Moçambique

Moçambique: Malange aperta cerco para evitar entrada de malawianos

A vila municipal de Malange, localizada na província central moçambicana da Zambézia, faz limite com o Malawi através da fronteira de Mulosa. Devido ao Estado de Emergência em vigor no país por causa da Covid-19, que já infetou e matou pelo menos três pessoas naquele país vizinho, as autoridades migratórias moçambicanas estão a apertar o cerco para evitarem a entrada e a saída de pessoas.

O chefe de migração nesse distrito fronteiriço, Albano de Carvalho, afirmou que estão a atender a entrada de camionistas para questões de mercadorias, além de limitarem a circulação dos dois povos na fronteira.

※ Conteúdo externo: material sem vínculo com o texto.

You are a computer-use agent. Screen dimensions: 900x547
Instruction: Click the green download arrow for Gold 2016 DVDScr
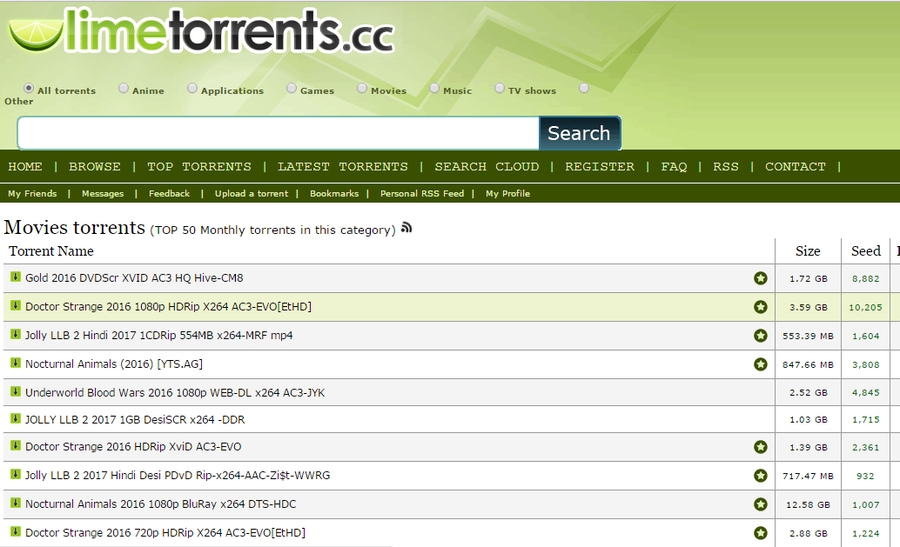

Segundo Albano de Carvalho, dada a extensão da fronteira, as forças do ramo desdobram-se no terreno para que não entrem e nem saiam pessoas de forma clandestina.

Já na fronteira de Mulosa as autoridades de saúde trabalham na desinfeção dos camiões vindos do Malawi, fazendo também o processo de higienização, rastreio dos camionistas para evitarem eventual contaminação da doença em Moçambique, segundo o diretor distrital de saúde de Milange, Leonardo Maresse.

Recorde-se que Moçambique encontra-se em Estado de Emergência desde 01 de abril, tendo o mesmo sido prolongado para 30 de maio. A medida foi adotada para combater a pandemia do novo coronavírus, que teve início na cidade chinesa Wuhan. Prevê-se que este Estado possa terminar.

São 107 os casos positivos oficialmente divulgados sobre o território moçambicano, de acordo com a Diretora Nacional de Saúde Pública, Rosa Marlene. A própria informou que “neste momento temos o registo de 107 casos positivos para a Covid-19, dos quais 95 de transmissão local e 12 importados para o país”.

“A província de Cabo Delgado acumula 74 casos, a cidade de Maputo 20, oito na província de Maputo, quatro em Sofala e um em Inhambane”, acrescentou.